Enhanced expression of CD69 and CD25 antigen on human peripheral blood mononuclear cells by prolactin.

Several clinical reports have suggested that prolactin (PRL) plays an important role in the pathogenesis of autoimmune diseases such as rheumatoid arthritis (RA) or systemic lupus erythematosus (SLE). We have investigated the influence of PRL on immune system, by evaluating the effects of PRL on the expression of CD69 and CD25 on human peripheral blood mononuclear cells (PBMCs). Human PBMCs obtained from healthy female volunteers were incubated with phytohemagglutinin (PHA) in the presence or absence of various concentrations of PRL. The expression of CD69 and CD25 was monitored using immunofluorescence staining and flow cytometry.
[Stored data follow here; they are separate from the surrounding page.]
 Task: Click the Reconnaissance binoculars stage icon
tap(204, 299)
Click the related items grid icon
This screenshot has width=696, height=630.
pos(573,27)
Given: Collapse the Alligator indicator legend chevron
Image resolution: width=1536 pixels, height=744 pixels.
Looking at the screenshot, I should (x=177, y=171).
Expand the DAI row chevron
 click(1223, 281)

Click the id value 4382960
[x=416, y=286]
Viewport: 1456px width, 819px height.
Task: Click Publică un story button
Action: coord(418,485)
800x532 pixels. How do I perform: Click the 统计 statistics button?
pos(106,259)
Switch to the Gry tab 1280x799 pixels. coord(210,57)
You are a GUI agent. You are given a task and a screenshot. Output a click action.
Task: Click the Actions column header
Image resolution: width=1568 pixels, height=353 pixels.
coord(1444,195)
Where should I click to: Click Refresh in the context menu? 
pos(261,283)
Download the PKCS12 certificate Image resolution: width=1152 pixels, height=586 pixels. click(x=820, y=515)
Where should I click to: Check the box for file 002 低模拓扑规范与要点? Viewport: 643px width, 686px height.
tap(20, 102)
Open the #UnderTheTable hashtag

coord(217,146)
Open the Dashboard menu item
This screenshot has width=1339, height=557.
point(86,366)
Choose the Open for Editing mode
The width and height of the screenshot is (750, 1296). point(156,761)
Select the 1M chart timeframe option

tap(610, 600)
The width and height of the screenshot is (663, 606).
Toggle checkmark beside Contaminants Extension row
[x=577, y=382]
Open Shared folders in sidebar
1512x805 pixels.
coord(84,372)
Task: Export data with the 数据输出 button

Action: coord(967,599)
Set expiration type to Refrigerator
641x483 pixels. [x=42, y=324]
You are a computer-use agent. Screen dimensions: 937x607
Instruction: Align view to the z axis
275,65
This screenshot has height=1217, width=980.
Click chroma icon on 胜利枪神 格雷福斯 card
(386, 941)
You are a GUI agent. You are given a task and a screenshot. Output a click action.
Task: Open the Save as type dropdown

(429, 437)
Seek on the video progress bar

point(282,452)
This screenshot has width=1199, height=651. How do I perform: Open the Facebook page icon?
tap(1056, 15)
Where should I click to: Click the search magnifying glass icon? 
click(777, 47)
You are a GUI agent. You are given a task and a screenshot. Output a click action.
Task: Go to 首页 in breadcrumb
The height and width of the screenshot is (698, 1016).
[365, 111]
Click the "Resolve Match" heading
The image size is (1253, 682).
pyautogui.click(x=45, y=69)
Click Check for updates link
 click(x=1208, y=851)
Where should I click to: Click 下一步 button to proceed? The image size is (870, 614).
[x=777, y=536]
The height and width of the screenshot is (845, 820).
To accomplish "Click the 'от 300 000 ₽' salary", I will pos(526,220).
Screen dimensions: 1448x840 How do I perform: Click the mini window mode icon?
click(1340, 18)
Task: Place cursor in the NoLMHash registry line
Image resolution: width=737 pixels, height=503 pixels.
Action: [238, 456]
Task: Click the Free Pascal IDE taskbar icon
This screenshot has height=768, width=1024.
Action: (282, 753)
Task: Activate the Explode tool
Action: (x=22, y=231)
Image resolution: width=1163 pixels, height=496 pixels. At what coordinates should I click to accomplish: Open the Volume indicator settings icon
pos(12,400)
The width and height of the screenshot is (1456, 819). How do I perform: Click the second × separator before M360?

PRL significantly enhanced the expression of CD69 and CD25 on activated PBMCs compared with that in the absence of PRL (p<0.05, paired t-test). Increasing doses of PRL enhanced the expression of CD69 up to 2 microg/ml and CD25 up to 1 microg/ml. The enhanced expression of CD69 was observed on CD8+ T lymphocytes but not on CD4+ T lymphocytes. Our data suggest that PRL can significantly enhance the expression of CD69 and CD25 molecule on human PBMCs when induced by PHA. However, PRL would have to be at optimal concentration in order to enhance their expression.